Assignment — In the listing below, a line holding "[Table] (35, 422)" and a line holding "[Амортизатор газовий N60] (66, 564)" mark the range. Retype both exactly, with all lines between them.
──────── Provided entries ────────
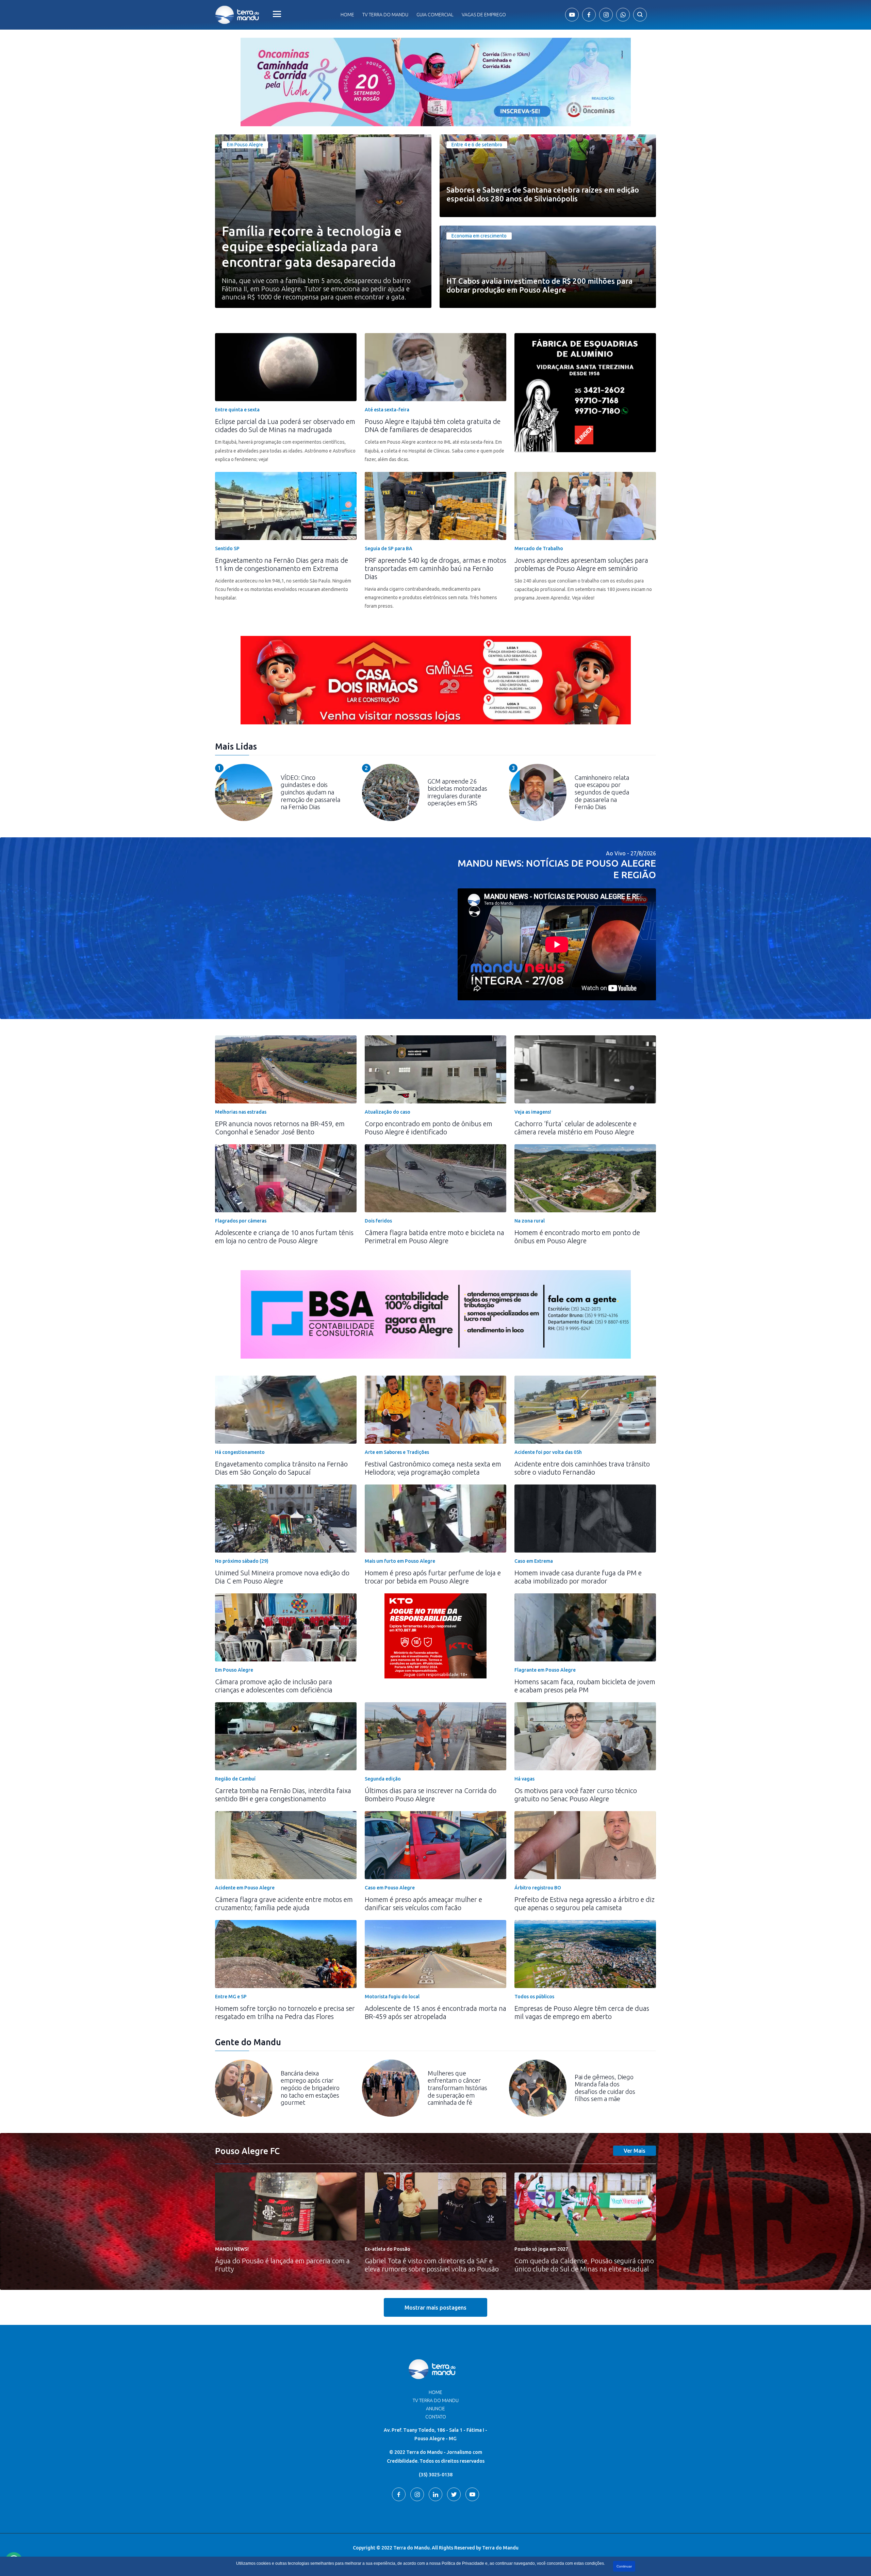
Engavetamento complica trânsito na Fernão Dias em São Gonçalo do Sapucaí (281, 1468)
────────
──────── Provided entries ────────
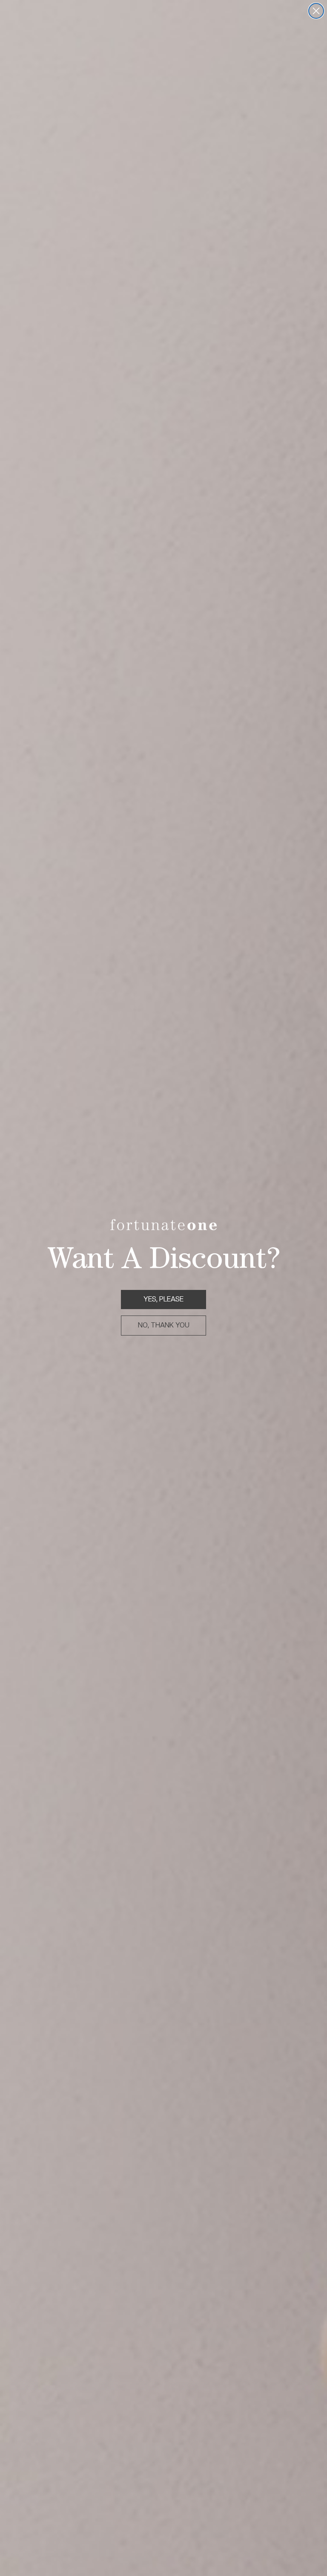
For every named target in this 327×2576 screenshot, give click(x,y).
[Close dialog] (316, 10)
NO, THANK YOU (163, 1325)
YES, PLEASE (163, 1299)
────────
──────── Provided entries ────────
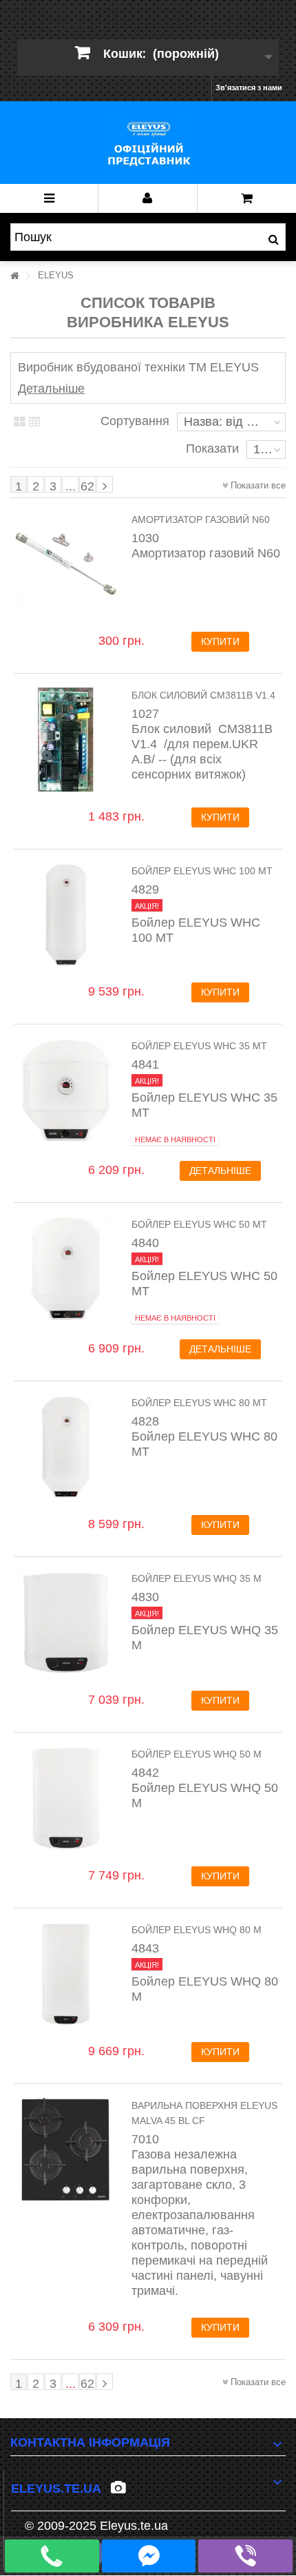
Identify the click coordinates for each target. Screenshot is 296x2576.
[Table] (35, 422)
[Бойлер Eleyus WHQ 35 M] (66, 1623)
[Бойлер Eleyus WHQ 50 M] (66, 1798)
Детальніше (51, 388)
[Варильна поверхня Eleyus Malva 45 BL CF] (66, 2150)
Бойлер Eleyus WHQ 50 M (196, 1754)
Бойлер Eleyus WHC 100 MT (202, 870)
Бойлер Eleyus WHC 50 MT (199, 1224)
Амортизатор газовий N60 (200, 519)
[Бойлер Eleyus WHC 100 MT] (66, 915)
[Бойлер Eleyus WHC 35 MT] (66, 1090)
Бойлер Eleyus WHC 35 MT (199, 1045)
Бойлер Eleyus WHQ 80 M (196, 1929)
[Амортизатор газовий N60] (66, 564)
────────
Answer for the task —
[Table] (35, 422)
[Бойлер Eleyus WHQ 35 M] (66, 1623)
[Бойлер Eleyus WHQ 50 M] (66, 1798)
Детальніше (51, 388)
[Варильна поверхня Eleyus Malva 45 BL CF] (66, 2150)
Бойлер Eleyus WHQ 50 M (196, 1754)
Бойлер Eleyus WHC 100 MT (202, 870)
Бойлер Eleyus WHC 50 MT (199, 1224)
Амортизатор газовий N60 (200, 519)
[Бойлер Eleyus WHC 100 MT] (66, 915)
[Бойлер Eleyus WHC 35 MT] (66, 1090)
Бойлер Eleyus WHC 35 MT (199, 1045)
Бойлер Eleyus WHQ 80 M (196, 1929)
[Амортизатор газовий N60] (66, 564)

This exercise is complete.